いや、話というよりはむしろ一方的にタクトがお偉方にお叱りを受けている様子だった。






「いや、ですから今回の噂に関しては俺も何が何やら・・・・・・・・」

「いくら女好きとはいえ客人に手をかけるとは・・・・・・・」

「いや、若いうちは仕方ないかもしれんが・・・・司令官として信頼を損ねるような噂が流れるのはどうじゃろうなぁ・・・・・・」

「あのね、あれはあたしの研究体なのよ!それが済んだらどうとでもして良いから、それまでは無茶しないでよね?」

「マイヤーズ司令・・・・貴方の女性関係に口出しするつもりはないのですが、いくらなんでも無理矢理というのは・・・・・・・」



どうやら噂がどんどん曲解して伝わっているらしい、ノアに至っては相当勝手なことを言っている。

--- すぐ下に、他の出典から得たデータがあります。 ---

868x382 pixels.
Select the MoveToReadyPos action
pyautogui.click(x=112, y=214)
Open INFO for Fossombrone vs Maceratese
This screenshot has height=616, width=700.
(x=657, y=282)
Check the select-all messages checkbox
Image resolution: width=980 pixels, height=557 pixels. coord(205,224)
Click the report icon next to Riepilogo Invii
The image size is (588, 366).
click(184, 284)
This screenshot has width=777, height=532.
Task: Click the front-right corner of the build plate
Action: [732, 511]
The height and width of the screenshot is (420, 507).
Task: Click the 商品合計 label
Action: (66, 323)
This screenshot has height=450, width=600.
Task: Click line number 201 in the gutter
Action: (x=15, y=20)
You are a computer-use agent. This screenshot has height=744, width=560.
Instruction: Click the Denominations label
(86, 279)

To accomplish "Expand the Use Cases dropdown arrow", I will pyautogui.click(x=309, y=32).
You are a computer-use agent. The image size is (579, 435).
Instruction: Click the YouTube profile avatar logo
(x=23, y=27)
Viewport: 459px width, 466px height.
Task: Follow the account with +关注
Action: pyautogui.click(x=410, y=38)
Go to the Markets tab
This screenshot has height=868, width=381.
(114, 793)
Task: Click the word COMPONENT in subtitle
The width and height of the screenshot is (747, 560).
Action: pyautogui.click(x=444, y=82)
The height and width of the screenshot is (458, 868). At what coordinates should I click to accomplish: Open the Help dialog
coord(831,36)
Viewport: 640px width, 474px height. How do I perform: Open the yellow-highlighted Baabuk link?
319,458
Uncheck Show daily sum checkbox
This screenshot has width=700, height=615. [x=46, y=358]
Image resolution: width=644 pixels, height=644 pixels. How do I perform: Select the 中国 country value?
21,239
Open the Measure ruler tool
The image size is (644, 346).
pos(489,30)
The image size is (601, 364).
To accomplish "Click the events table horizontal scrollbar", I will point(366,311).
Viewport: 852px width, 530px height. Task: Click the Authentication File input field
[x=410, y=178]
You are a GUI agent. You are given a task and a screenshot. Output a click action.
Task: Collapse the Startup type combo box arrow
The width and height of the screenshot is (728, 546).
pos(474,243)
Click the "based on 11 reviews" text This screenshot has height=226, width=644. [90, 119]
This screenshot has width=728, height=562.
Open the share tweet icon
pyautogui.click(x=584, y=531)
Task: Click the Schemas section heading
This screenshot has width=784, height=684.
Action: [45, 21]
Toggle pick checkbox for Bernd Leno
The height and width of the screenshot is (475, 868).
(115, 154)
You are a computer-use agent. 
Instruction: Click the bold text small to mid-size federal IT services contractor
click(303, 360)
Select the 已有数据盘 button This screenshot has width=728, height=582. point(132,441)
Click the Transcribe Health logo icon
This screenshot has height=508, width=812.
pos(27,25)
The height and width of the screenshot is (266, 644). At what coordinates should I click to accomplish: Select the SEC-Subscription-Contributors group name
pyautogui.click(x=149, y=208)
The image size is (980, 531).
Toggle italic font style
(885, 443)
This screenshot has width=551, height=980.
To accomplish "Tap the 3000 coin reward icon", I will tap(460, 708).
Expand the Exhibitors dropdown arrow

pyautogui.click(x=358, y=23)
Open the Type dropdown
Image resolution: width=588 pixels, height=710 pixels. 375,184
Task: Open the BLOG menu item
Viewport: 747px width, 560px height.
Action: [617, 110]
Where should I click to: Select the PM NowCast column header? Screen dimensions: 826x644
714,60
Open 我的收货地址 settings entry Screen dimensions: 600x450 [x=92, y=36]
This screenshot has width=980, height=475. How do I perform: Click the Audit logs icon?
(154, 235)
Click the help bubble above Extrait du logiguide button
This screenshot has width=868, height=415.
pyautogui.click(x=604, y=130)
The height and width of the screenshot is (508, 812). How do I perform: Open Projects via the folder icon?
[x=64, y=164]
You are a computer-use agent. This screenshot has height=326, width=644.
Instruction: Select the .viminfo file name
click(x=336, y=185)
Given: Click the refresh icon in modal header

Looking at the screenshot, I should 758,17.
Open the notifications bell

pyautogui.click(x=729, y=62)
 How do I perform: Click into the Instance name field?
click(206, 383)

そして一方的に責められているタクト・マイヤーズを物陰から隠れ見ている彼の部下であるエンジェル隊やカナ達は上官を助けることもなく見解は一致した「面白そうだし、助けるのは後で良いや・・・・」と――――――・・・・・・・・・







その後エンジェル隊は監視カメラの映像を元に見事真相を解き明かしたし、タクトは普段滅多に見ることのできないであろうお偉方の平謝りを見ることができたそうな。















〜〜〜〜〜〜〜〜おまけ〜〜〜〜〜〜〜〜〜


「言い忘れていたが、実は明日EDENとトランスバールとの親睦を深めるためにトランスバール本星で舞踏会が行われるのだ。今回に至ってはエンジェル隊はもちろんの事エルシオールのクルー全員に参加してもらうことになっている。そこでアルフォートよ、そなたも参加してはどうだ?」

「えっ!?それだけですか!!?」

「どういう意味だ?」

「オチは?」

「・・・・・・・・・黙れ」











あとがき


と、言う訳で今回は珍しくオチ無しです。

おまけでも言っていたように次回は舞踏会編ですので乞うご期待・・・・・・・・・・してもらえると嬉しいです。

もちろん、EDENとトランスバールとの親睦を深めるための舞踏会ですから当然あの姉弟(?)も登場してきます。

ルフトの出番も結局これといって思いつかなっかのでラストで無理矢理登場させてみました。